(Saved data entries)
──────────────────────────────
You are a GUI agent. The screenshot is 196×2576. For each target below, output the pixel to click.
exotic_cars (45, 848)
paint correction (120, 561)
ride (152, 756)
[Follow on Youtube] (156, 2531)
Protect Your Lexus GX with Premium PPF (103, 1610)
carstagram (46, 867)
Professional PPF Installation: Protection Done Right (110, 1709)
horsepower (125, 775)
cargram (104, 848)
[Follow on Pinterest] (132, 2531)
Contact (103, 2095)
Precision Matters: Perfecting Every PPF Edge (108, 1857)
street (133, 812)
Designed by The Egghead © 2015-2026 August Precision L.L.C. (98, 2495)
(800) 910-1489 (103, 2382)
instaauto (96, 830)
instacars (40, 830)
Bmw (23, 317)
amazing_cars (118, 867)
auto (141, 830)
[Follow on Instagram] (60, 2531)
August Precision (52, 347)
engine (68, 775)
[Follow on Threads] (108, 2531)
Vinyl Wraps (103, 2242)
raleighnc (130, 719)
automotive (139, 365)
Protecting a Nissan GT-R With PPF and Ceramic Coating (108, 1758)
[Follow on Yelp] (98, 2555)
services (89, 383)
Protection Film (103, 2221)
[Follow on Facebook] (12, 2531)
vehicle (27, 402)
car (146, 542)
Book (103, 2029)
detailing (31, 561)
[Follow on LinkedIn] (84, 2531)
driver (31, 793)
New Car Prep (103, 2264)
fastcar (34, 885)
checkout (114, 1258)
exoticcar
──────────────────────────────
• What the exercise asks
Transcribe exactly the lines from the one containing "[Follow on Facebook] (12, 2531)" through the end of the records, both included, and nothing else.

• Result
[Follow on Facebook] (12, 2531)
vehicle (27, 402)
car (146, 542)
Book (103, 2029)
detailing (31, 561)
[Follow on LinkedIn] (84, 2531)
driver (31, 793)
New Car Prep (103, 2264)
fastcar (34, 885)
checkout (114, 1258)
exoticcar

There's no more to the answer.